XleonardXcobetX@gmail.com wrote: > I cannot seem to find a power of 2 divisible by 3. I did all of the > powers up to 4096 in my head. Then I wrote a simple computer program > to try to find a power of 2 divisible by 3, but it couldn't find any. > So the number must be above 2^32. But what is the smallest power of 2 > divisible by 3? Does a number x such that log2(x) is an integer and > x/3 is an integer even exist? Is there a way I might go about proving > or disproving the existence of such a number?
There is no such number. 2 and 3 are what we call primes.
A prime p > 1 raised to some positive whole number power k, p^k, is not divisible by a prime q > 1 unless q = p. This is what lies behind the Fundamental Thm. of Arithmetic, that every positive integer is either a unit (1), a prime, or a unique product of primes (up to rearranging the factors' ordering).

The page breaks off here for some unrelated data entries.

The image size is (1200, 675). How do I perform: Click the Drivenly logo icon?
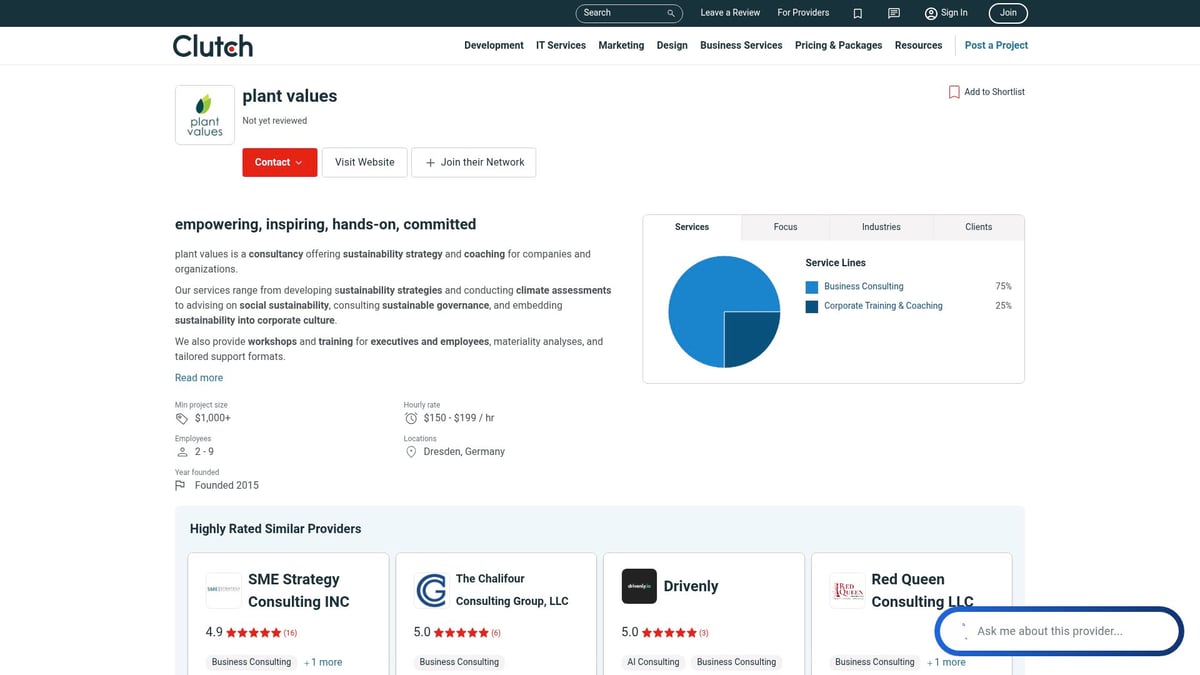(x=639, y=586)
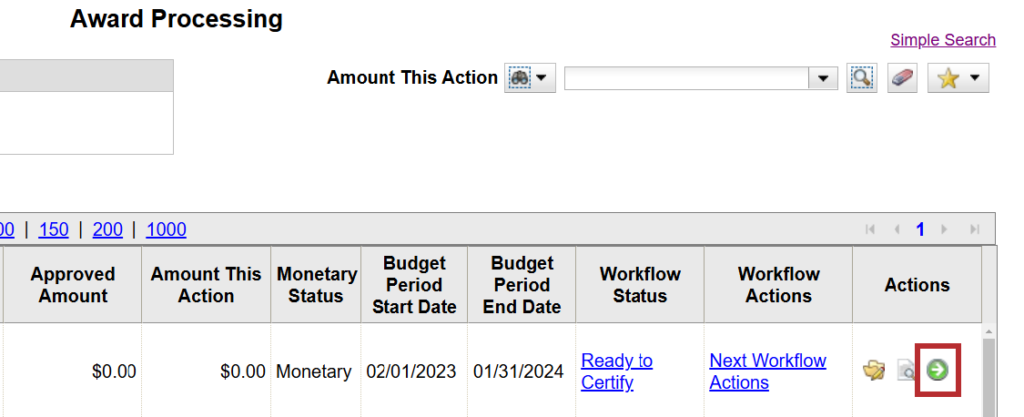Open the Next Workflow Actions link
Viewport: 1024px width, 417px height.
click(x=768, y=371)
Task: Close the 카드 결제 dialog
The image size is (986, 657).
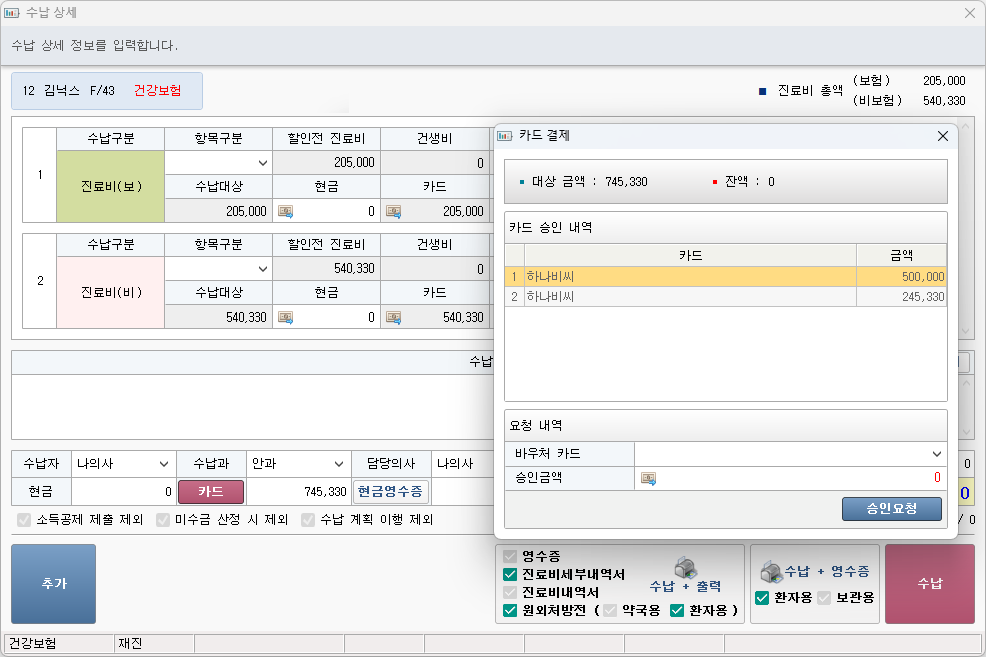Action: coord(942,136)
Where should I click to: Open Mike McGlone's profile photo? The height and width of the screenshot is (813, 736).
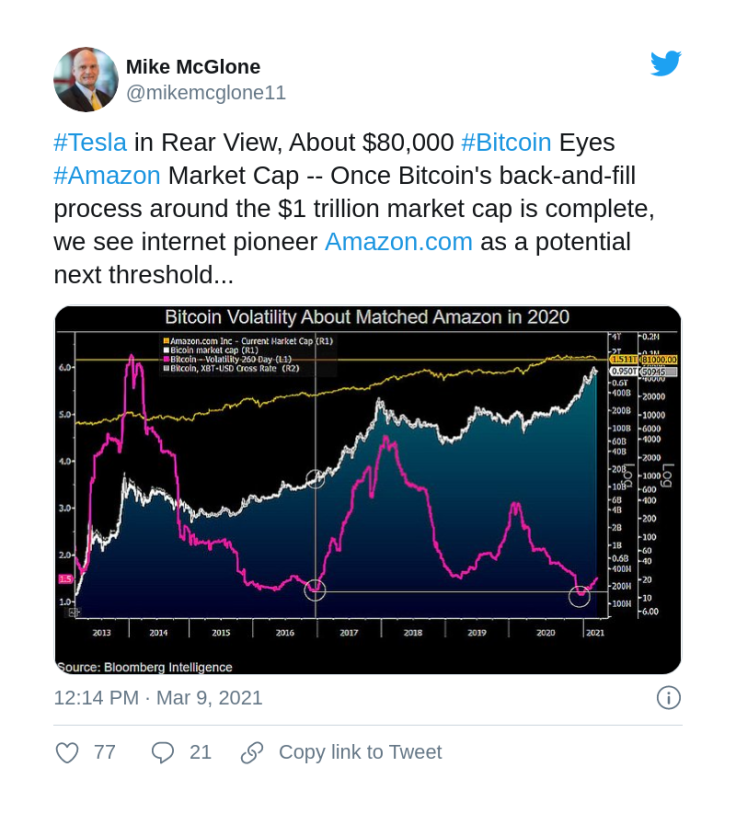click(x=86, y=79)
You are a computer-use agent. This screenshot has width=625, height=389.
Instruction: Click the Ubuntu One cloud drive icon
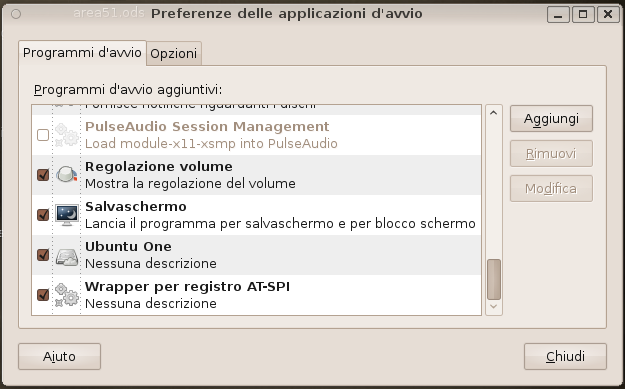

One can set aside the theory of primes and give a direct proof by induction, based on 1 + 2 = 3. From this clearly 3 does not divide 2 = 2^1, so that's the basis step.
Suppose 3 does not divide 2^k (the induction hypothesis). Then from 1 = 3 - 2, we multiply both sides by 2^k:
2^k = 3*(2*k) - 2*(k+1)
Now if (for the sake of contradiction) one assume 3 will divide 2^(k+1), then 3 divides both terms on the right hand side and must also divide the left hand side 2^k. This contradicts the induction hypothesis, so the assumption that 3 will divide 2^(k+1) must be false.
Therefore we proved by induction that 3 doesn't divide 2^k for any whole number k = 1,2,3,... . QED
It's also easy to show using arithmetic modulo 3, if that appeals to you.